Content Design

Write calls to action that set accurate expectations

A practical method for button labels and supporting copy that explain the action, result, timing, and commitment.

A call to action is a promise about what happens after activation. “Continue,” “Submit,” and “Get started” often fail because the interface knows the consequence but the person does not. Clear action language improves both accessibility and decision quality.

Describe four parts of the action

Draft the full meaning before shortening it for a control:

  1. Action: what the system will do.
  2. Object or result: what is created, sent, purchased, or opened.
  3. Commitment: payment, publication, data sharing, or account creation.
  4. Timing: now, after review, after approval, or on a named date.

The button does not need to contain every word. The label and immediately adjacent copy should communicate the complete promise together.

Label: “Review order.” Supporting copy: “Nothing is charged until the next step.” On the final screen, label: “Pay £48 and place order.”

Prefer verbs that match the system event

Choose “Download report,” “Send application,” “Create account,” or “Book appointment” when those events occur. Do not use “Learn more” for a purchase, “Save” for publication, or “Continue” where the next step begins billing.

Specific labels also help screen-reader and voice-control users. A page containing six links called “Read more” provides little context when the links are listed outside their surrounding cards.

Escalate clarity with commitment

The more consequential the action, the less the label should rely on enthusiasm or convention. An exploratory button can say “See examples.” A contract acceptance should name the agreement. A payment button should identify payment and, where practical, the amount.

Avoid“Start now” when activation begins a paid annual subscription after a short trial.
Prefer“Start 14-day trial” with “£96/year from 28 July unless cancelled online first” beside it.

Give secondary actions honest language

A decline label should describe the alternative without shame: “Not now,” “Continue with Basic,” or “Keep current settings.” Avoid confirmshaming such as “No, I prefer wasting time.” It does not add information and can pressure people who have valid reasons to decline.

Visual hierarchy can indicate the recommended path. The secondary action must still be visible, readable, and operable.

Write every state, not only the idle button

Account for loading, success, failure, and duplicate activation:

  • Disable repeat submission while preserving a clear progress state.
  • Explain whether the action completed when an error occurs.
  • Keep entered data when correction is possible.
  • Provide a reference or next step after consequential actions.
  • Do not turn a disabled control into the only explanation of missing information.
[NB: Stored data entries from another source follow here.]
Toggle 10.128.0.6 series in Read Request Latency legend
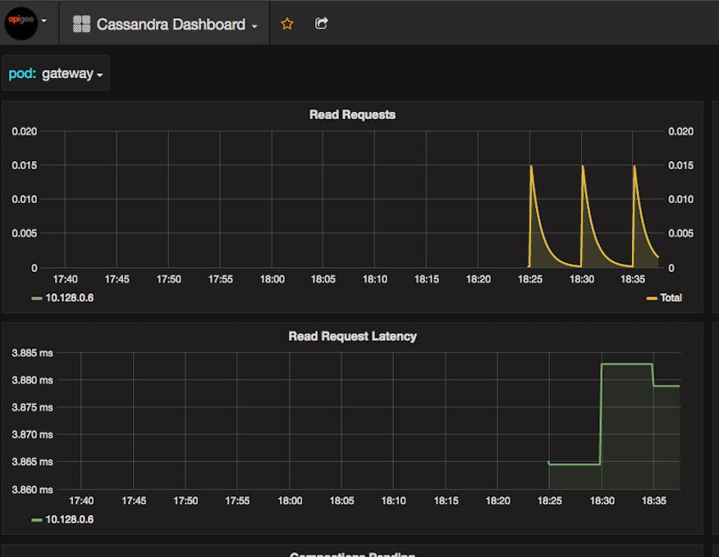Image resolution: width=719 pixels, height=557 pixels. (x=69, y=519)
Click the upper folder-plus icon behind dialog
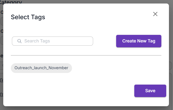The height and width of the screenshot is (110, 173). click(2, 80)
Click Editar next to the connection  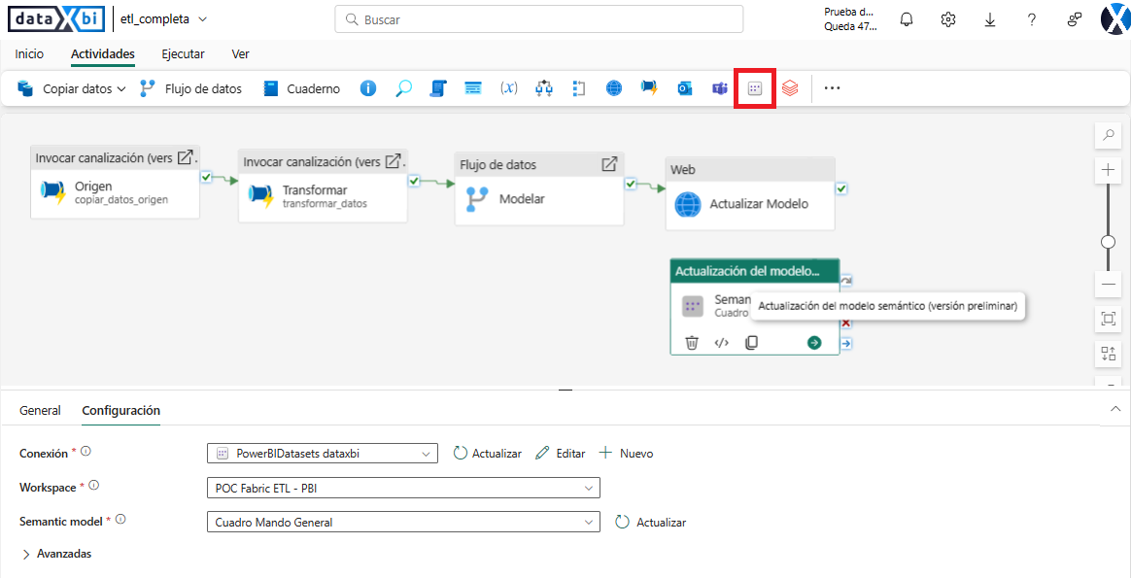[562, 453]
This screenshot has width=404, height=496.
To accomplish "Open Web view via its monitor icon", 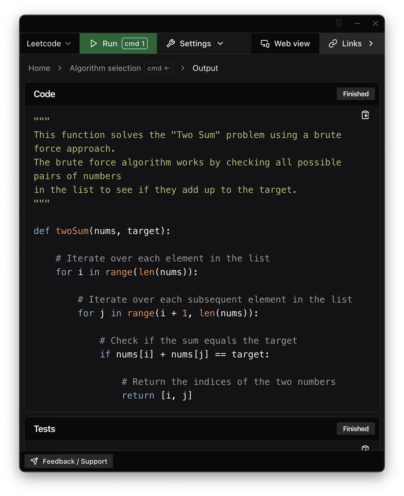I will pos(265,43).
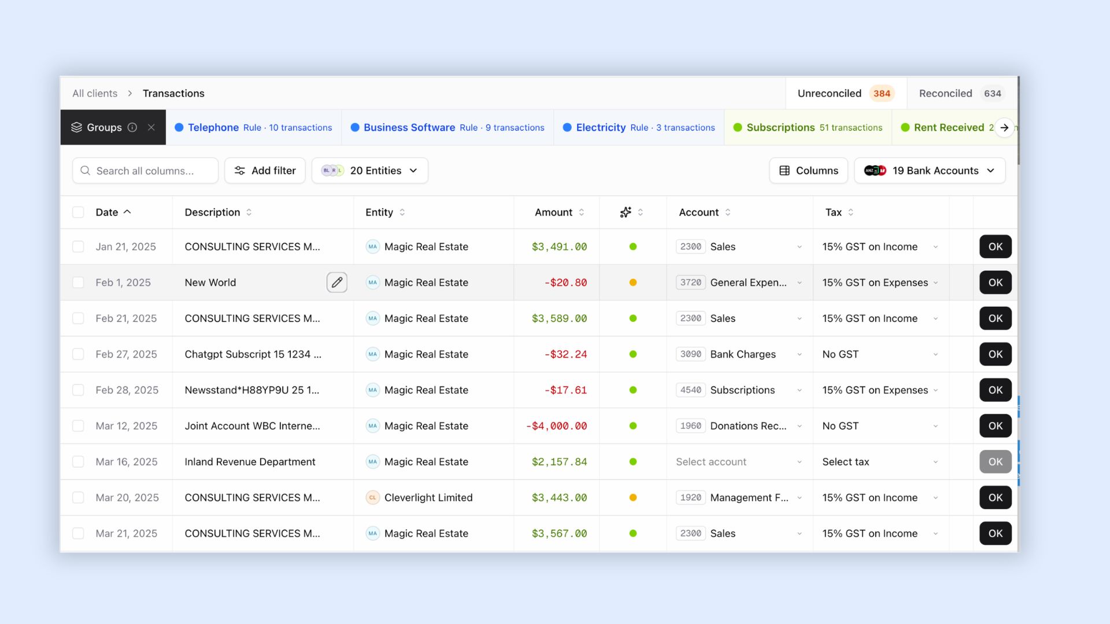
Task: Click the orange status dot on New World row
Action: (x=633, y=283)
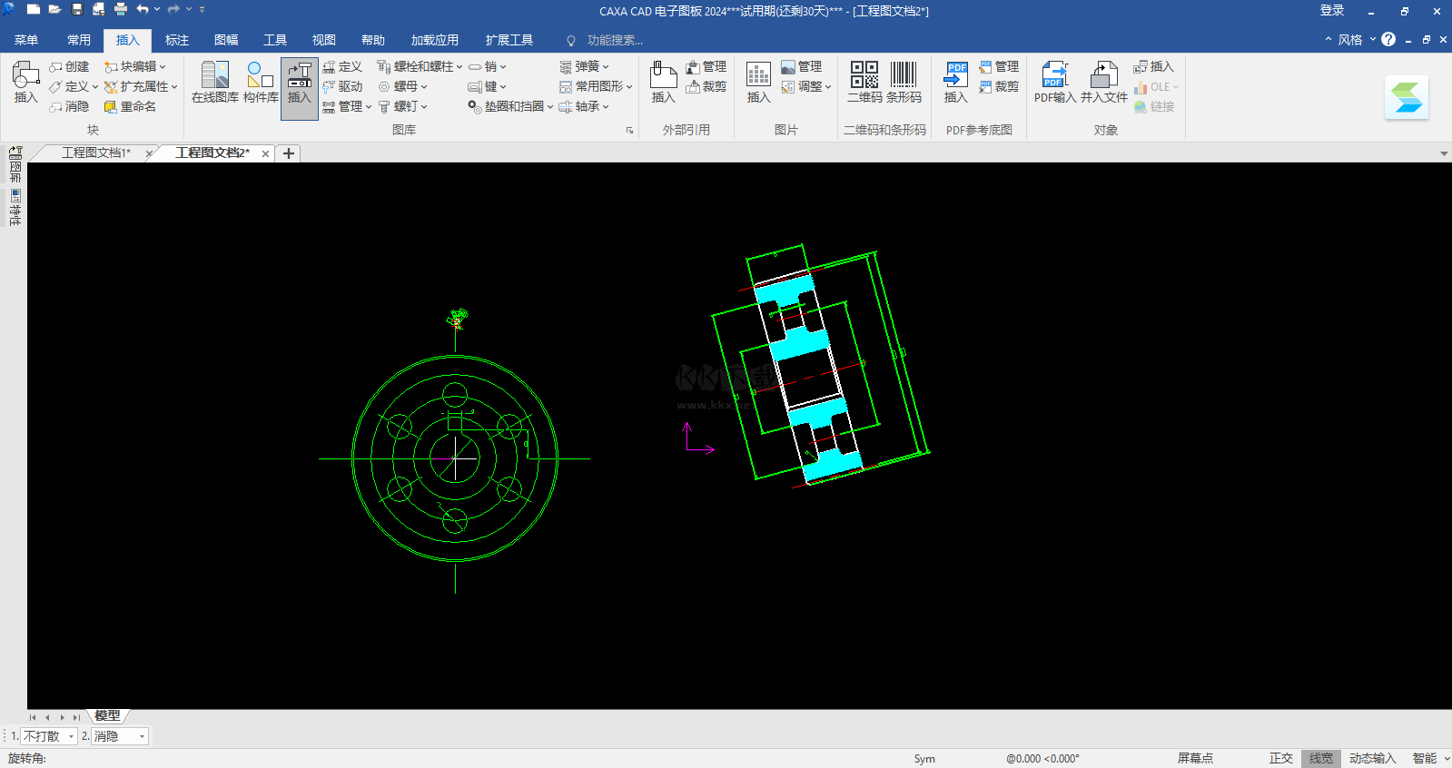Click the function search (功能搜索) box

point(614,40)
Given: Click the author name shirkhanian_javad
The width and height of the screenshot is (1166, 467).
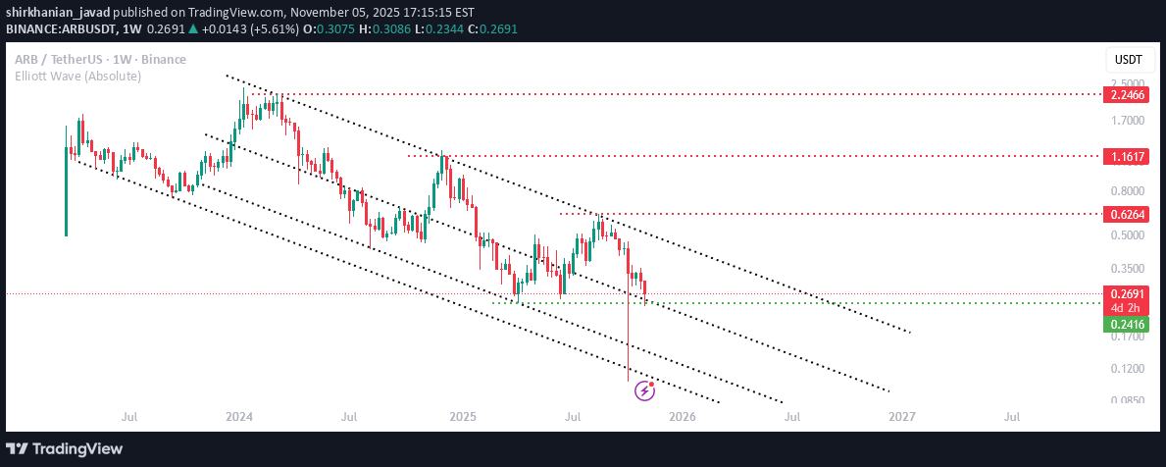Looking at the screenshot, I should click(57, 13).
Check labels out of context

Read each interactive label alone. Then place it in a list with the other controls on the page. Can you still identify its destination or result? This simple review catches repeated vague links and labels that depend entirely on visual position.

Test expectation before preference

Instead of asking which label participants like, show the screen and ask:

  1. What do you expect to happen if you activate this?
  2. Will anything be charged, sent, published, or shared?
  3. Can you review or undo the action?
  4. What would you choose if you were not ready?

Track mistaken activation, immediate backtracking, duplicate actions, and support contacts. A higher click rate is not beneficial when the label attracts people who did not intend the result.

A reusable drafting formula

Start with verb + object. Add the key commitment beside it. Add timing where delay or recurrence matters. Remove words only after the promise remains clear.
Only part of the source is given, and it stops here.